Advantages to interim endpoints: Unlike the community forecast, interim endpoints reference some ground truth or model result that in principle can exceed human forecast accuracy. This goes some way towards eliminating the ceiling effect, while still allowing a faster cycle of resolution than can be achieved by waiting for the final result.
Disadvantages to interim endpoints: The most significant issue with this approach is it is necessarily limited in scope. There are only a small fraction of questions for which logical interim endpoints make sense (e.g., cumulative count questions, stock prices or other numerical predictions). This limits the applicability for a generalist prediction bot, though there may be some value in more specialized bots specifically addressing these questions. A second issue is that this approach is effort intensive. A proxy endpoint must generally be defined individually for each question, and it is not obvious how this can be automated.
The Issue is Always Uncertainty
While there are a number of different levers to pull on to take advantage of automated forecasting bots strengths, none of these are a slam dunk and they all come with pretty significant drawbacks. To make matters worse, it can be difficult to tell the difference between forecasters of different skill levels even in an ideal world. Here is a helpful (though somewhat demoralizing) blog post on this question from Metaculus. To steal the punchline, an ideal forecaster (who always reports exactly the true probability) beats a middle of the road forecaster (whose forecasts are on average off by 12.5%) about 92% of the time in a 100 question tournament. These are pretty good but not great odds, and if we want to reach 80% power on this experiment we end up needing to ask about 200 questions. Parallel testing and scaling make this doable, but it does impose a cost constraint that prevents us from running an unlimited number of experiments.
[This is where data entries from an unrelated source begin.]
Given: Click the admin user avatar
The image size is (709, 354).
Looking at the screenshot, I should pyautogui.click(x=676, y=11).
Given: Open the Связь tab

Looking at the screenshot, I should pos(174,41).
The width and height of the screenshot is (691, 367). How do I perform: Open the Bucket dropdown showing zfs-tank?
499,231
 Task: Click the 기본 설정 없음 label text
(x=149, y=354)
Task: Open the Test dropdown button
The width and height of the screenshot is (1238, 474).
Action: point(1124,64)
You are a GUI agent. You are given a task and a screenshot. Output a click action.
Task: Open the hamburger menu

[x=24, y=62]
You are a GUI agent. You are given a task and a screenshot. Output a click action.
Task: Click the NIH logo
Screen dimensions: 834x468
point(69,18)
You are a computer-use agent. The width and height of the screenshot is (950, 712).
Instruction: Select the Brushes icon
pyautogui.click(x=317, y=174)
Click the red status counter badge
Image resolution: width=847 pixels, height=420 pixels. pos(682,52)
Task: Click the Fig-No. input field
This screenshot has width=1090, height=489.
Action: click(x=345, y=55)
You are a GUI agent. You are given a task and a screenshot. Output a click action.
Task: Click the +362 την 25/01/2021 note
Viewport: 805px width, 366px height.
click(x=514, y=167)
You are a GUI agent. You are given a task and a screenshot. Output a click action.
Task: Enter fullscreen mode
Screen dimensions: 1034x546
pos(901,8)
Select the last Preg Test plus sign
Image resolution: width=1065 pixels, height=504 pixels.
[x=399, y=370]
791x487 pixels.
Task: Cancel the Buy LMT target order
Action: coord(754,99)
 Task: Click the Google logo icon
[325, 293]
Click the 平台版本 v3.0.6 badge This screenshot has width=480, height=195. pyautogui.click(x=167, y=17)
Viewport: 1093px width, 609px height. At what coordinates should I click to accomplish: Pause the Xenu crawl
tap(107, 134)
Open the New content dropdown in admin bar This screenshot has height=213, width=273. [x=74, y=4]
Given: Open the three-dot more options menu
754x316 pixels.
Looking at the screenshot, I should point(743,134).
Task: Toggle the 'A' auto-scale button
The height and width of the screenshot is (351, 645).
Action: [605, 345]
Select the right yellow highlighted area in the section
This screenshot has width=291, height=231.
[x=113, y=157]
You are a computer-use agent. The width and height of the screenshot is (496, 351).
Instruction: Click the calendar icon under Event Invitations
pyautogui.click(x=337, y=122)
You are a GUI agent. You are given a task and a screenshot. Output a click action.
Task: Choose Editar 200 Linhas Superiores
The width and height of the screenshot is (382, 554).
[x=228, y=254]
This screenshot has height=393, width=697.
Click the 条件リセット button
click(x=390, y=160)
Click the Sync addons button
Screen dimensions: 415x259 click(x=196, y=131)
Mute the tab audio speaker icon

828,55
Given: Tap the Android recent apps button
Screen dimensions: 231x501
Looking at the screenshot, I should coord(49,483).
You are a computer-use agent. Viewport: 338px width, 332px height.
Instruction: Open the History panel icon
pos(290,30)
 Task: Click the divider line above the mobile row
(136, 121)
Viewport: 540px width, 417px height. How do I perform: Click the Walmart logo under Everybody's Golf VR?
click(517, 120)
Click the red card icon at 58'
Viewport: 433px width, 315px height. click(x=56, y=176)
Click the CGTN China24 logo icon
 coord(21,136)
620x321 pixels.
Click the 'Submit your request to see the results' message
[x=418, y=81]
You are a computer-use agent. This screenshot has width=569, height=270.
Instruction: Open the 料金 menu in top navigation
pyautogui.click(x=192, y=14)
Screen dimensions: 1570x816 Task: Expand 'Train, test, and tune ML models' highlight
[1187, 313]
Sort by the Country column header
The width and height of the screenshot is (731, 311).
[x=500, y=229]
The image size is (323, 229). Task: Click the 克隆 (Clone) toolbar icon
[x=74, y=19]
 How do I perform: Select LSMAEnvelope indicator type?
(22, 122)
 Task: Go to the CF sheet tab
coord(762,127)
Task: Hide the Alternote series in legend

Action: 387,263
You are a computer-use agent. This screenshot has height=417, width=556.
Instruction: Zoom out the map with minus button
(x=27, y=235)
One thing about this simulation study is the performance of all models is relatively good. The Brier score for the worse tested model was 0.196, compared to 0.167 for the ideal model. To put this in perspective, comparable Brier scores from the Good Judgment Project experiment were ~0.14 for the best superforecasters and ~0.20 for the rest of the crowd (note: these were reported on a 2 point Brier scale so I’ve divided by 2 for comparability). So the difference in performance (relative error) in that human study was about twice as large as the difference in this simulation study. I think this should give us some confidence when it comes to evaluating strategies.
It’s clear that between the inherent uncertainty, low sample size, and long time horizons inherent in forecasting there will not be a clean optimization cycle that will automatically lead to superhuman performance. Despite this, I think the options laid out here give plenty of opportunity for significant improvement.
Experimentation on a Budget
Like most people participating in forecasting tournaments, this is more of a hobby than a profession. This imposes certain limitations that might be different from an academic study or business environment. In my setting, time and budget constraints effectively rule out back testing. They also limit the degree of scaling and parallel testing, which can rapidly become cost prohibitive. Finally, interim endpoints are generally too labor-intensive to define and implement which limits their broad applicability.
That leaves aggregate-agreement as the primary strategy, with targeted scaling and parallelism to gain power efficiently. This will be my general approach moving forward, though it will be adjusted depending on the specific needs of each individual experiment.